Ken McGurn is coming to town Tuesday, and he's hoping to avoid his worst-case scenario: becoming the human version of the China Syndrome. It could happen.

McGurn is the developer, recruited some years back by Peter Altman in his role as New Port Richey's constant cheerleader, who plowed $7 million into what was once regarded as the future crown jewel in the city's downtown treasure chest: a gleaming, Tuscan-style complex where retailers, residents and visitors would mingle in urban harmony.

Then came a confluence of events McGurn would describe as "the perfect storm" of hostilities: the hurricanes of 2004-2005, soaring costs and materials shortages accompanying the construction bubble and up-creeping interest rates.

Late in 2005, McGurn declared a shutdown, pending more favorable conditions. Ever since, the nascent stage of Main Street Landing has crouched, naked but for its surrounding chain-link fence, on the west bank of the Pithlachascotee River, a bare-block monument to a go-go age.

A Way Forward

Even as the project sat idle, McGurn paid for site maintenance, keeping things tidy in anticipation of … well, what, exactly, nobody quite knows.

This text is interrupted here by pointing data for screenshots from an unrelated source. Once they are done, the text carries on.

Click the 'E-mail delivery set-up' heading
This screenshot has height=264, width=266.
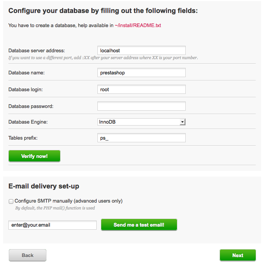click(44, 186)
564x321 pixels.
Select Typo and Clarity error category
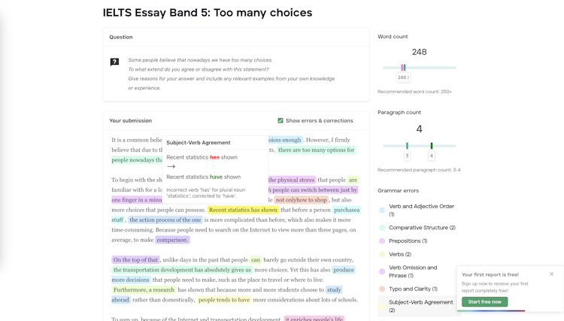pos(413,289)
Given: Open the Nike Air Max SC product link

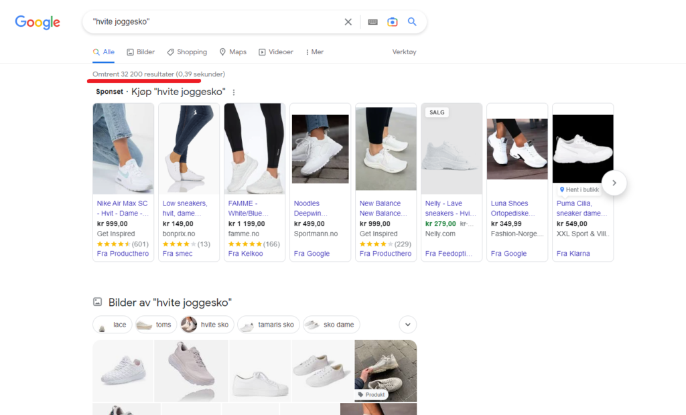Looking at the screenshot, I should tap(122, 208).
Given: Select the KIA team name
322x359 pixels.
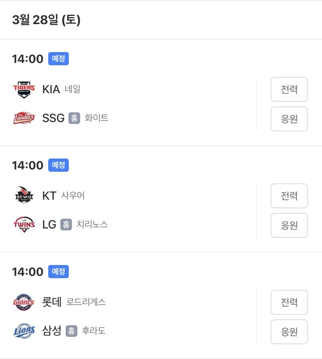Looking at the screenshot, I should click(51, 89).
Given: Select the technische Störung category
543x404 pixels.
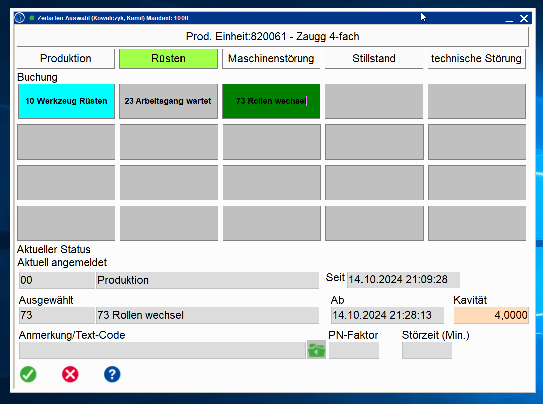Looking at the screenshot, I should click(x=476, y=59).
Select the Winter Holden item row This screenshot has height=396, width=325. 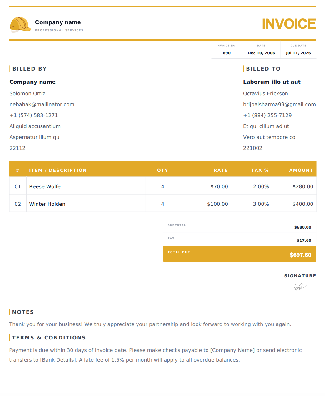(x=163, y=203)
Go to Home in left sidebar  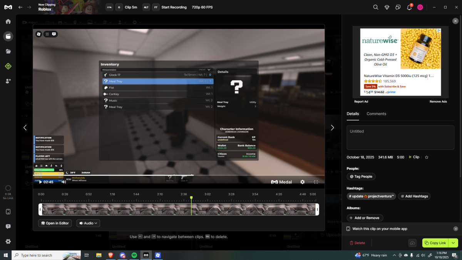tap(8, 22)
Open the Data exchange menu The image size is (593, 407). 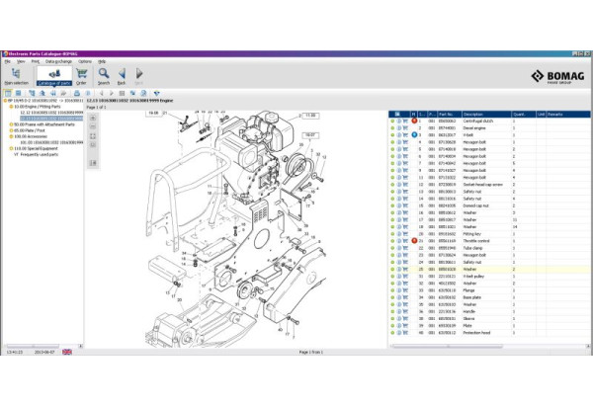(58, 61)
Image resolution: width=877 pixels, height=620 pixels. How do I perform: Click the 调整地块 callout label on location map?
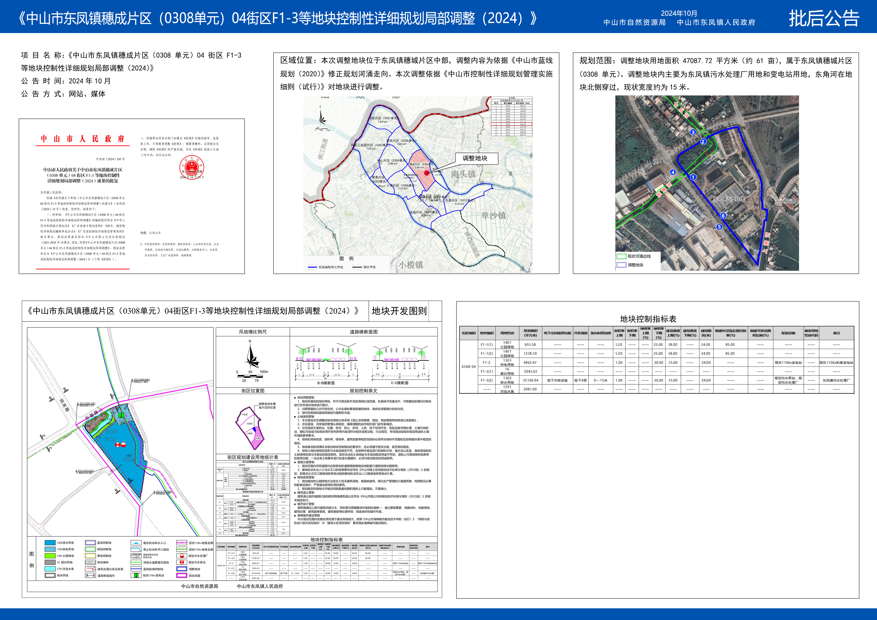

Helping disperse the fog is much of what will lure McGurn from his home in Gainesville. Providing he manages his temper — "I served in Vietnam; I don't want to do any more fighting," he says, "but I was in the military seven years; I won't just roll over" — McGurn plans to lay out a trio of scenarios almost anyone would regard as reasonable.

First, however, he will demand, correctly, to know just where the city gets off claiming that the project has been abandoned — and, as if simply to stick a thumb in his eye, to threaten a lawsuit.

Among McGurn's revised plans is to complete to the shell stage (electrical, HVAC, telephone, plumbing, data, fire prevention, doors, windows, roof) what already is in place. Set signs: Leasing available. And, with the city as a partner — this is scarcely unusual — extend incentives.

See The Possibilities

To make this plan presentable, McGurn hired a new architect and a structural engineer, paid for a survey and an independent materials audit, and maintained regular contact with city staff throughout the fall. McGurn's e-mail indicates at least one interchange every 4.25 business days from Labor Day until Nov. 30.

In mid-October, only days after McGurn had visited for a debriefing, City Manager Tom O'Neil told the developer city councilors would be happy with quarterly updates. Then, weirdness: As McGurn prepared to return on O'Neil's schedule, O'Neil recommended filing suit against him.

This plainly outrageous, unprovoked injection of antagonism not only risked happy resolution, it likely was wrongheaded to boot. The city's attorney says the project is legally abandoned, but abandonment requires intent to relinquish; that condition evaporates with the court's receipt of McGurn's e-mail trail.

It's not too late to play nice, not too late to set the stage to put downtown New Port Richey at the forefront of recovery when recovery finally arrives. The city needs to embrace the idea that Ken McGurn is its partner, not its adversary, and what they may create together can yet be beautiful.